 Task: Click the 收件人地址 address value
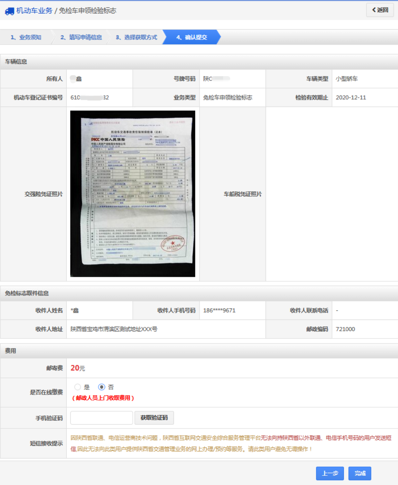tap(114, 329)
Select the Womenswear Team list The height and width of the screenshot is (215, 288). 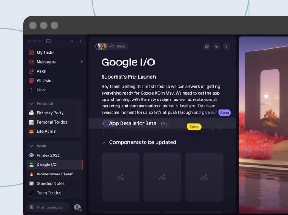click(x=54, y=174)

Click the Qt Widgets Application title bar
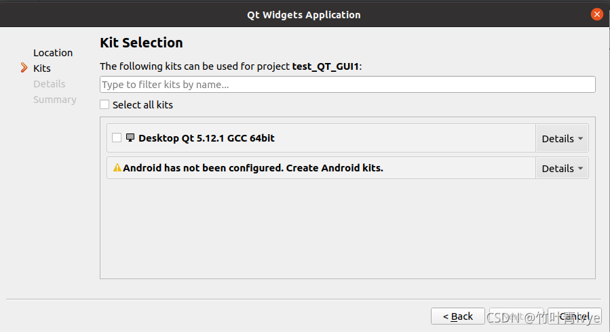click(x=304, y=14)
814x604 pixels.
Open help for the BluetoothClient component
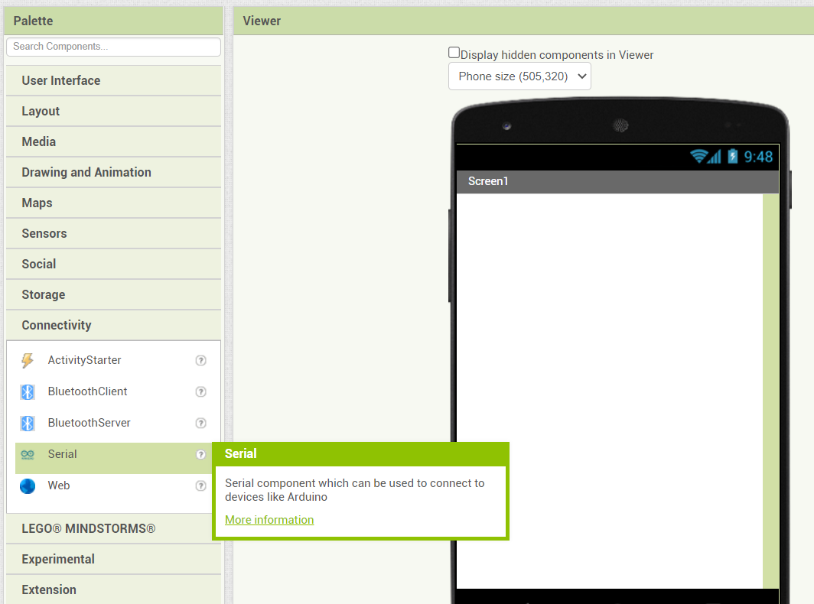tap(200, 391)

------------

● **THE REQUEST**: Reproduce the part of the records that opens with the line containing "814x604 pixels." and runs through the end of the records, leaving the pictures out.

● **FULL ANSWER**:
814x604 pixels.
Open help for the BluetoothClient component
tap(200, 391)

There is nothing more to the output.